Cloud management systems may store additional metadata in the volume tags, like virtual machine ID that is using the volume or the backup policy (used by the volumecare service).
User data
Attention
No user data is collected, processed, or transferred by the monitoring agents and StorPool monitoring servers. The content of the volumes and snapshots are never read or processed, except for the main function of the storage system - to store and retrieve the user data on user requests.
In the crash reports collected, any user information (like data buffers) is not recorded at all. No extra information can be received from these than what’s described above. For the Linux kernel crash reports, only the backtrace/log information is sent, the crash report itself is not transferred.
How the data is collected
The data is collected using agents, part of the StorPool software, running on the storage, and client nodes with installed StorPool client. The agents regularly collect the health-check and performance metrics, perform preliminary processing - validation, aggregation, calculation of derived parameters, and send the data to the hosted StorPool monitoring system.
The agents that collect and send the information are implemented in scripting languages and are available for audit by the StorPool customers.
How the data is sent
All monitoring and performance metrics data is sent by the agents over encrypted HTTP/TLS or SSH connections. Connections are established by the agents on the storage and client nodes with installed StorPool software, to a pool of redundant monitoring servers in the StorPool’s own infrastructure. The TLS/SSH connections can be established over the Internet or using a purpose-built VPN between the Storage cluster and StorPool infrastructure. In both cases, TLS encrypted communication is used between the agents and the monitoring servers.
The destination servers, where the monitoring and performance data is sent are configured locally on the storage nodes and are under the customer’s control.
Agents sending the data are authenticated by the monitoring servers using individual per-cluster pre-shared keys before the data is accepted for processing.
How the data is processed
StorPool monitoring servers store and process the received data locally on the StorPool hosted monitoring system. No data is sent to external systems or third parties for storing or processing. The health check data is used to update the current health status of the elements. It is not stored in raw format, but as the processed health status of the elements and historical data about the events - changes in their status.

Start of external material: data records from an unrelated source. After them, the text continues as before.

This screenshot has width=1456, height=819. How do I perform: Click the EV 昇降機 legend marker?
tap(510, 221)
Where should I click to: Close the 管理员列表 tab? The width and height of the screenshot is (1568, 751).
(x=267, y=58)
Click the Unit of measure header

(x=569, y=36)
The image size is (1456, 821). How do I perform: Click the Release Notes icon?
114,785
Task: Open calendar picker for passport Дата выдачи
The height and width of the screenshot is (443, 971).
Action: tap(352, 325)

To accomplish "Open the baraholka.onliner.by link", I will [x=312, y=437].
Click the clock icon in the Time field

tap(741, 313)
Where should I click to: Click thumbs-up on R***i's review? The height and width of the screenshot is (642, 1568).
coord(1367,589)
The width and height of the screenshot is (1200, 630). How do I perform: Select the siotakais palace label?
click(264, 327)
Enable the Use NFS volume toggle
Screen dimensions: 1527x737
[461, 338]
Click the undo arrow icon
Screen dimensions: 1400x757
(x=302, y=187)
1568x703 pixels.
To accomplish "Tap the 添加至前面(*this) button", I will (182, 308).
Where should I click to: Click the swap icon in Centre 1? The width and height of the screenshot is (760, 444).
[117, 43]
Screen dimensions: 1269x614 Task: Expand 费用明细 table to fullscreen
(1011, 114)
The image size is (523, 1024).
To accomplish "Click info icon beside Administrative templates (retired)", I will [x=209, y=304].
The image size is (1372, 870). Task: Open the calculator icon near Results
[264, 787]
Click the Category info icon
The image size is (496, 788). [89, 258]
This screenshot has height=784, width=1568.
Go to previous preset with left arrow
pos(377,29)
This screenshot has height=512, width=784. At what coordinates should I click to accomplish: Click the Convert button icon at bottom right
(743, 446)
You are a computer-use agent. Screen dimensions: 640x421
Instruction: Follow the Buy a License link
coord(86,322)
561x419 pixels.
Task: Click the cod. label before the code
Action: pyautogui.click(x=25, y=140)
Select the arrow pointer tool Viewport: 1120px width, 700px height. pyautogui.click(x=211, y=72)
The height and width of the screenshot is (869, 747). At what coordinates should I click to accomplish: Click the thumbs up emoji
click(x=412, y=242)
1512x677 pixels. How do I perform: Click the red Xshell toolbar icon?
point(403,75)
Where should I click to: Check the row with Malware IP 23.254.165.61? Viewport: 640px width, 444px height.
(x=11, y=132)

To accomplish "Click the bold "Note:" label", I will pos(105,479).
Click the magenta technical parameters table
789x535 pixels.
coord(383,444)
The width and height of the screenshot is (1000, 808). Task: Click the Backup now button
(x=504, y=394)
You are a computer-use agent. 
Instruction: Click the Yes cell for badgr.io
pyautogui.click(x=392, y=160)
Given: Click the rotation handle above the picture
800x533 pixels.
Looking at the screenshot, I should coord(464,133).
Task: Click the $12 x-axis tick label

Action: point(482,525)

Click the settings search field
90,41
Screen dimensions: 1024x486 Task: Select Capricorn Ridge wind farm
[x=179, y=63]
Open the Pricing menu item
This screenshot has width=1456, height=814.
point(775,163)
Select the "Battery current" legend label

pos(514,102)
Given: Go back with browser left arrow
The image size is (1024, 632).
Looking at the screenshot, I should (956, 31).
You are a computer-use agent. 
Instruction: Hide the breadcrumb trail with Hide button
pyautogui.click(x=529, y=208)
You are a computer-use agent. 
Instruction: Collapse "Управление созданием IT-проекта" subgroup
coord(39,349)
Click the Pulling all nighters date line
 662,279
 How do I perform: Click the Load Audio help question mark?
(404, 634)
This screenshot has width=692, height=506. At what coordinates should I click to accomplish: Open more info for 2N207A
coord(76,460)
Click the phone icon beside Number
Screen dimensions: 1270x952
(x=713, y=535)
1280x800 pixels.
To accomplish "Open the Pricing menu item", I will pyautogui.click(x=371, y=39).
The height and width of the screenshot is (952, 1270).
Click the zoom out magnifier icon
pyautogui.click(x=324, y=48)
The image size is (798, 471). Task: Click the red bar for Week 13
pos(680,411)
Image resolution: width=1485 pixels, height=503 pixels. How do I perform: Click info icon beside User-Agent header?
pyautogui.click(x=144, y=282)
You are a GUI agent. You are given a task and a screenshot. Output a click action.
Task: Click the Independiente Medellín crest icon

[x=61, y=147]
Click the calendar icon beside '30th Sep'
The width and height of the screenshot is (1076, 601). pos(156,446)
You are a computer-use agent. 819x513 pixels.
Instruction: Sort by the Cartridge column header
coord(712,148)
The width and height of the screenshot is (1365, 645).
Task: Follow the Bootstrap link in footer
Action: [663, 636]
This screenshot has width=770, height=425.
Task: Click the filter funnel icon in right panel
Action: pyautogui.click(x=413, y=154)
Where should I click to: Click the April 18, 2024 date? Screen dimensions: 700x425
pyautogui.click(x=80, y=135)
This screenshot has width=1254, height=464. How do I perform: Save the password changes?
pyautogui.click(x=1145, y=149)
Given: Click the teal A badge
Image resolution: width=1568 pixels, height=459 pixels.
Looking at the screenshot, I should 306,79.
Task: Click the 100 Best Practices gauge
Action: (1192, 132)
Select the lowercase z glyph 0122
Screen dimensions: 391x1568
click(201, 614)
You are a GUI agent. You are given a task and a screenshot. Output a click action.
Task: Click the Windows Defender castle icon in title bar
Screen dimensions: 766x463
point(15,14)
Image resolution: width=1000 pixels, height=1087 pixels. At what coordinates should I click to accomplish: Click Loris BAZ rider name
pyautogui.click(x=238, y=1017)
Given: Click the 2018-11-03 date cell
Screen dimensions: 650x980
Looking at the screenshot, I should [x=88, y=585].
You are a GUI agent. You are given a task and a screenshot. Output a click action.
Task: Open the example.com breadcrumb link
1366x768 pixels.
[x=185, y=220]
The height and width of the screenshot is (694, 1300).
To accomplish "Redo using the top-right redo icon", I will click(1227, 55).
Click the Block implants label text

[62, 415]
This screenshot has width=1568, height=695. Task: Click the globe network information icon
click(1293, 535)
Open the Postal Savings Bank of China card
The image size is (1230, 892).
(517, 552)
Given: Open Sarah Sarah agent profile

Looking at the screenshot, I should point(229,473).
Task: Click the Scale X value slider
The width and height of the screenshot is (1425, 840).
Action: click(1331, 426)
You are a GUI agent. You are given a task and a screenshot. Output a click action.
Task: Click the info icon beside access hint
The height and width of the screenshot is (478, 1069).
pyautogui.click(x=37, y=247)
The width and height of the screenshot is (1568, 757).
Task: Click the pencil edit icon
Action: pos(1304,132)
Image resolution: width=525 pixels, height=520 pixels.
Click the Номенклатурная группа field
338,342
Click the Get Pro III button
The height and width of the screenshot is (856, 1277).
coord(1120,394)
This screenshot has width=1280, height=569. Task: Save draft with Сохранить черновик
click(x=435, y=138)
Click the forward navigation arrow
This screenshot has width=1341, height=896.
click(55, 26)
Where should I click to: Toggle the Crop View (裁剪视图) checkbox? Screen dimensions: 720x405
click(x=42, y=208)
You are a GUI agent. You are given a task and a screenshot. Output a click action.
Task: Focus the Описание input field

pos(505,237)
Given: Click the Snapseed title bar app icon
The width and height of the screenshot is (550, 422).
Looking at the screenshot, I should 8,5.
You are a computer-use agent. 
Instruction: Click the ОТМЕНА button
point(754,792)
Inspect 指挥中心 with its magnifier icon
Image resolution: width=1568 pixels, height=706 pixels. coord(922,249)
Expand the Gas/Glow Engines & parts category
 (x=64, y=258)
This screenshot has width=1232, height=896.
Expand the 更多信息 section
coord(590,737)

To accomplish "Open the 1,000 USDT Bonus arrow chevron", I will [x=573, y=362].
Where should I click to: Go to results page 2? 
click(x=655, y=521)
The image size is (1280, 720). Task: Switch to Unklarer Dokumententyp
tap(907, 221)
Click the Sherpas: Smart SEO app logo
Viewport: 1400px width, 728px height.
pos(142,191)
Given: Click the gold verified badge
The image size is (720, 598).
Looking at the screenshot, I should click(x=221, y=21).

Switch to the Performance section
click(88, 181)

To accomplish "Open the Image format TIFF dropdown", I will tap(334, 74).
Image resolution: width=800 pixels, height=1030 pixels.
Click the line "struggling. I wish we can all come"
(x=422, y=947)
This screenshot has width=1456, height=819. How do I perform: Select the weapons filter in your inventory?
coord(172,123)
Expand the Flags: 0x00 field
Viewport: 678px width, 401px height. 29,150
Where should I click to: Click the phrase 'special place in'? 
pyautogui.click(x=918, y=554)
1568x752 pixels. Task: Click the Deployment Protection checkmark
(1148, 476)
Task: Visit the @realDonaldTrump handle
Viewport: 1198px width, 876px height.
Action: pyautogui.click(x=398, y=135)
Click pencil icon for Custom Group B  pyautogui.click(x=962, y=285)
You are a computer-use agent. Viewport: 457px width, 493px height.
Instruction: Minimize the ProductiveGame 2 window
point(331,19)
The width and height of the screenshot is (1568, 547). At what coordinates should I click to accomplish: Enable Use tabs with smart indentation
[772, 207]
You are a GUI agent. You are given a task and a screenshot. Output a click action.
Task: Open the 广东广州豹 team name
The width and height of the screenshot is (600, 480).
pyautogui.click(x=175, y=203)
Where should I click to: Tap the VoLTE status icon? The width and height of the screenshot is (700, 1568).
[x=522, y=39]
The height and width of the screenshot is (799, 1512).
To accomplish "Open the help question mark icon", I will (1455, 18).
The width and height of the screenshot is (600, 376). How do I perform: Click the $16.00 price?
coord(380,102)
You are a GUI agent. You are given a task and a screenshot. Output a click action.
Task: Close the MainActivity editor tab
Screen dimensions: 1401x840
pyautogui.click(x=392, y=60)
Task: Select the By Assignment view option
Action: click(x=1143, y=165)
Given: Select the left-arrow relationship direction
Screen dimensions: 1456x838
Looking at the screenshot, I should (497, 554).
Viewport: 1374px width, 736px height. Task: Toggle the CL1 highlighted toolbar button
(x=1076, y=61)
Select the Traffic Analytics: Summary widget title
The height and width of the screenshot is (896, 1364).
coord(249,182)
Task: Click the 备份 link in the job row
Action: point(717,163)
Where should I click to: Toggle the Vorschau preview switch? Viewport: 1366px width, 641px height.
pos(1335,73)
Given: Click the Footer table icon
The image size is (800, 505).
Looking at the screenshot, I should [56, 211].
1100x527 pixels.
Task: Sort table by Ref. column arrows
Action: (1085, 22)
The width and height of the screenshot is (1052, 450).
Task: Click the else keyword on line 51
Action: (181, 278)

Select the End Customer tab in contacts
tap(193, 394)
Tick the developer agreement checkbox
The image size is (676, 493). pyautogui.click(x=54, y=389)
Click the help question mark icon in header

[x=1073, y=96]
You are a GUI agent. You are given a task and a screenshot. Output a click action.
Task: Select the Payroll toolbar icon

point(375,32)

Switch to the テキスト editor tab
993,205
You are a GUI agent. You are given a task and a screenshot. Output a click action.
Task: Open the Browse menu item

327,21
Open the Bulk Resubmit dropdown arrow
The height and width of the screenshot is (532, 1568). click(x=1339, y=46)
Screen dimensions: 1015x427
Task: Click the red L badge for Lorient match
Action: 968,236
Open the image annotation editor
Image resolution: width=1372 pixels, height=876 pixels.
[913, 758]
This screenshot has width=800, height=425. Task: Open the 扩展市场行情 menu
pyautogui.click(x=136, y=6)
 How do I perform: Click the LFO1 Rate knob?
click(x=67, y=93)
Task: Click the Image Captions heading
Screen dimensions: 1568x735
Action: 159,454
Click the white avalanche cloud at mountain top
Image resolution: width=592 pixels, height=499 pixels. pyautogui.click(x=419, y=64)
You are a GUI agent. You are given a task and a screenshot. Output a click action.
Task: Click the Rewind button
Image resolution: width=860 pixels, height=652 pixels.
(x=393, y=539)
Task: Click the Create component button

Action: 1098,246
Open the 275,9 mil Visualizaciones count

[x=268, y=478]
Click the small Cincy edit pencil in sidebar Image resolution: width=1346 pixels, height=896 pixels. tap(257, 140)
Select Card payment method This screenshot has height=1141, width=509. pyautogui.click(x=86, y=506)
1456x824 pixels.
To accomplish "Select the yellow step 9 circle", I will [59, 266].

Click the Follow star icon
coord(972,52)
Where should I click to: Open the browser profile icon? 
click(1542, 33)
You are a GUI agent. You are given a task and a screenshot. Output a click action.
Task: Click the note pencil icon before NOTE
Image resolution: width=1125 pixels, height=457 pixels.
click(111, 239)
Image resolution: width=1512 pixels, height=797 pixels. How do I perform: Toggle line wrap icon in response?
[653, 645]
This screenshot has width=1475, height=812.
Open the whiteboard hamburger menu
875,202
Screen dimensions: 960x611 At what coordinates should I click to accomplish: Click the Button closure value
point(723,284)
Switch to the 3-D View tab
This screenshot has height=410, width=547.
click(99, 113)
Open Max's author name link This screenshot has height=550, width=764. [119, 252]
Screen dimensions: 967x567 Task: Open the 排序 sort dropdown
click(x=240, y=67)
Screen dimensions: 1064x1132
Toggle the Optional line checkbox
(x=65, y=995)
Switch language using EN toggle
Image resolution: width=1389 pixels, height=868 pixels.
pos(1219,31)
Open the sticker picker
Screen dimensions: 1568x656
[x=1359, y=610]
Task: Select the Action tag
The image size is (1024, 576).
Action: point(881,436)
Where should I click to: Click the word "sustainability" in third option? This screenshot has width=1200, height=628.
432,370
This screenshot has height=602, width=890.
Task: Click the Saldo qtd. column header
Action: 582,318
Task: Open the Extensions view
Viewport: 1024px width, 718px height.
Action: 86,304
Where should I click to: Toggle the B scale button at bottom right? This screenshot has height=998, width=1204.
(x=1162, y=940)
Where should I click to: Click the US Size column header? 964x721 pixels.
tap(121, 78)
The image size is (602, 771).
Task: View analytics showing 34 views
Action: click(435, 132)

Performance metrics are stored in a raw high-resolution data format in a time-series database and in an aggregated 1-minute resolution format. The aggregated data is stored for 12 months, after which it is deleted. The high-resolution data is stored for 48 hours.
Information about the monitoring events, like disk or node failure, cluster health status change, etc. can be sent using 3rd party services to the subscribed customers. These notification services currently used are Slack (slack.com) and e-mail. Notifications are configured/enabled per cluster.
All servers where the monitoring and performance data is processed and stored are owned and managed by StorPool and are part of the infrastructure managed by StorPool. The servers are located in a certified data center with restricted access.